◆ **Exercise prompt**: In the data below, switch "sidebar tree" to "navigation tree" and keep everything else unchanged. Leave the pictures out of your answer.
= = = = = = =
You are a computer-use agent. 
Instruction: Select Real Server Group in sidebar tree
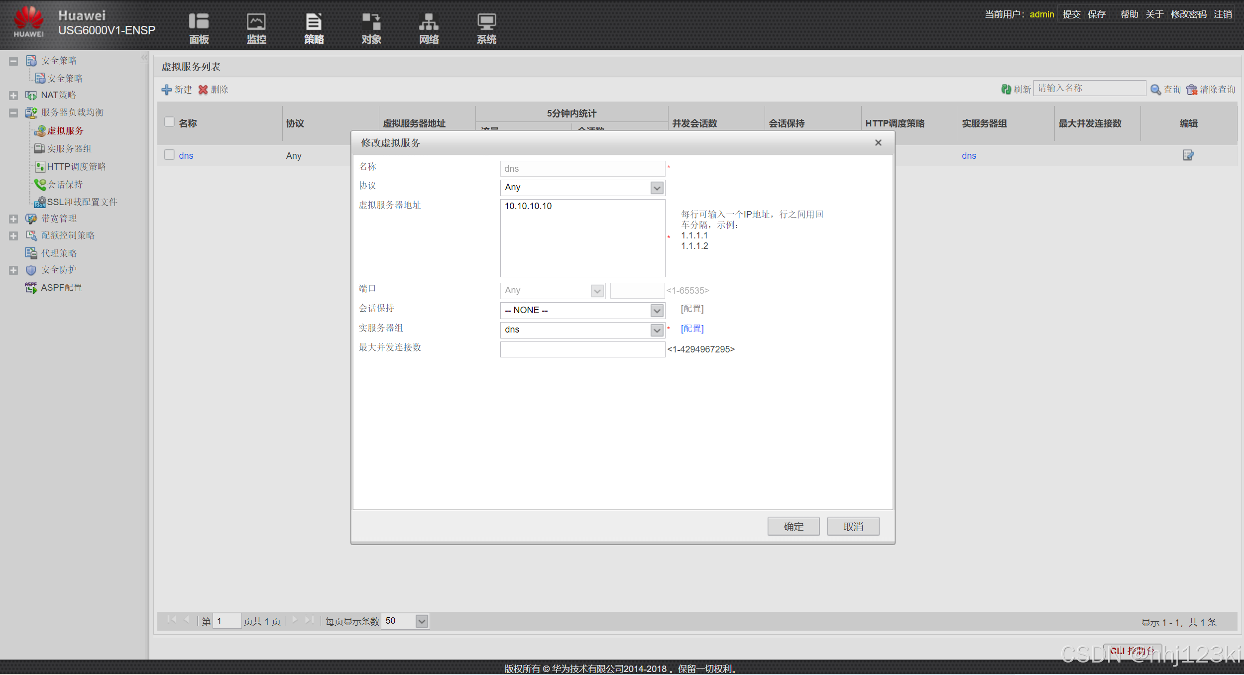[69, 149]
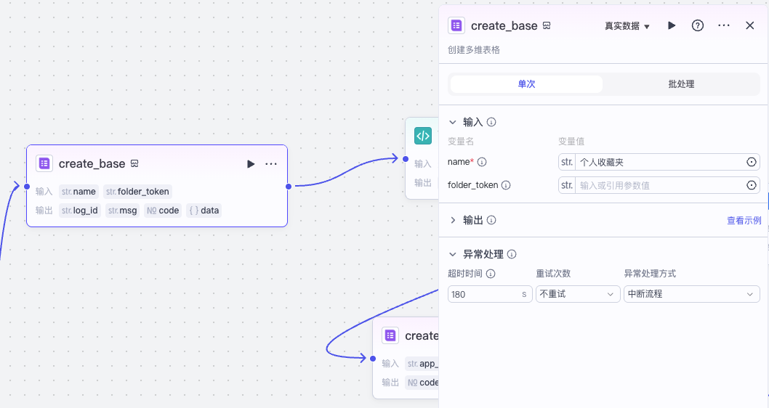Screen dimensions: 769x408
Task: Switch to the 批处理 tab
Action: tap(681, 84)
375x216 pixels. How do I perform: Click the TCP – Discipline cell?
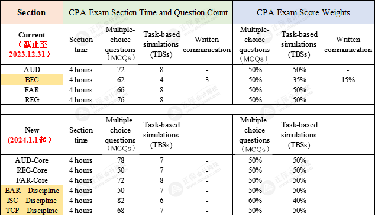[x=31, y=211]
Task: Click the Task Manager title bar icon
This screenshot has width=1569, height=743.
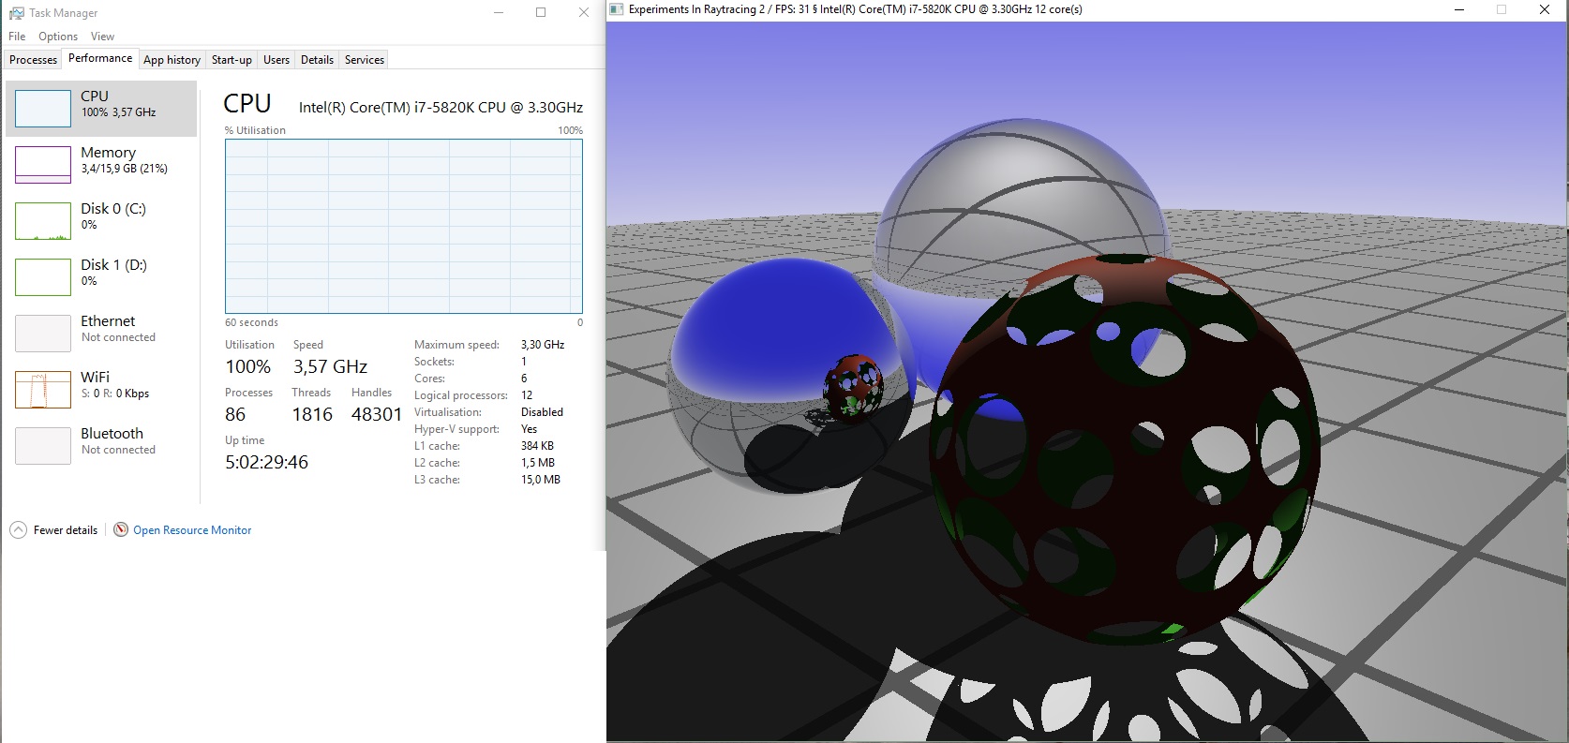Action: [x=16, y=13]
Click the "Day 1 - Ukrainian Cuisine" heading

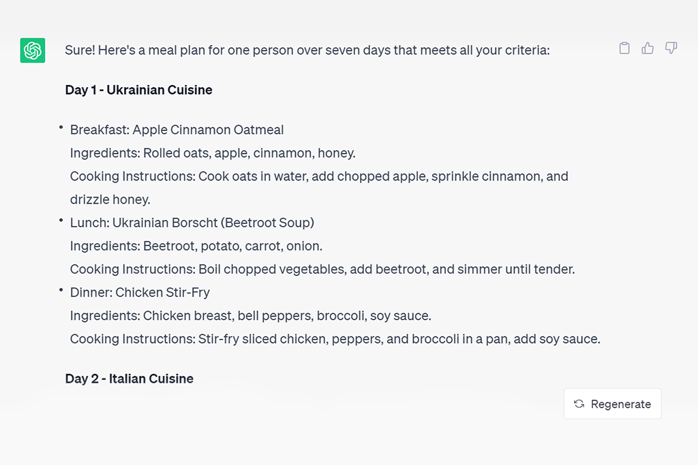pyautogui.click(x=138, y=90)
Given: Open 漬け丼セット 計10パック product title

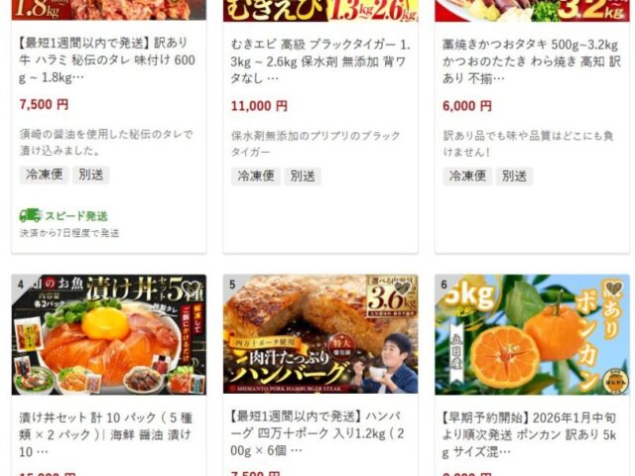Looking at the screenshot, I should [106, 434].
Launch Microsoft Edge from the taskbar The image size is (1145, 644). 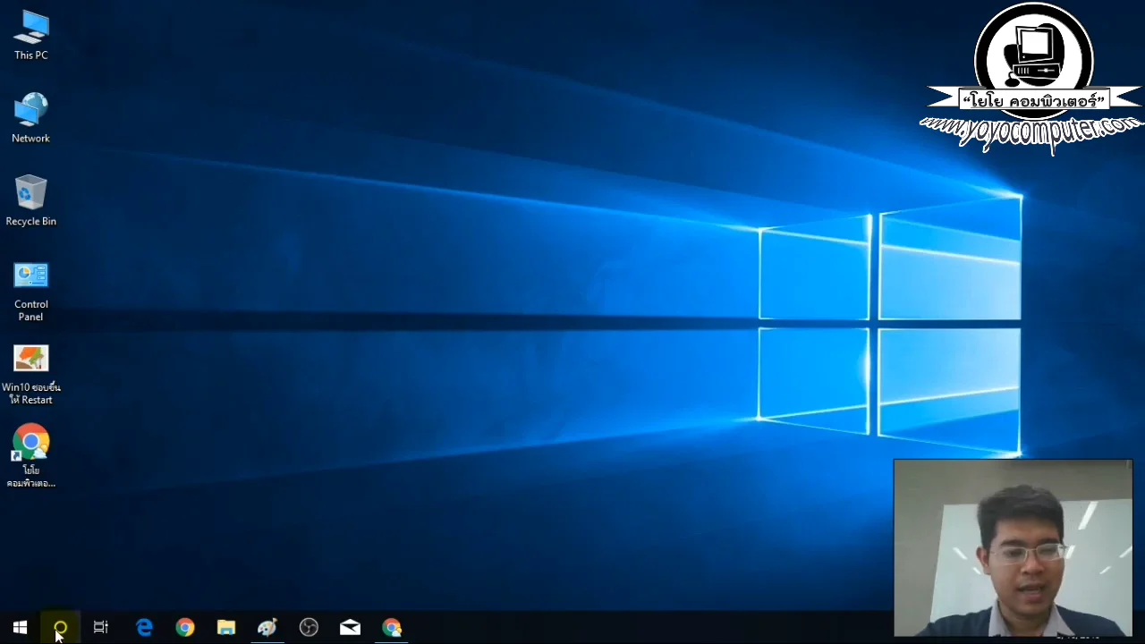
= = = = = = =
◆ **Solved exercise**:
You are a computer-use agent. 
Instruction: Select Real Server Group in navigation tree
[69, 149]
Screen dimensions: 769x408
Task: Switch to the 批处理 tab
Action: tap(681, 84)
375x216 pixels. How do I perform: Click the TCP – Discipline cell?
[x=31, y=211]
Task: Click the Task Manager title bar icon
This screenshot has width=1569, height=743.
Action: [x=16, y=13]
Click the "Day 1 - Ukrainian Cuisine" heading

pyautogui.click(x=138, y=90)
Given: Open 漬け丼セット 計10パック product title

Looking at the screenshot, I should [106, 434].
Launch Microsoft Edge from the taskbar The image size is (1145, 644). 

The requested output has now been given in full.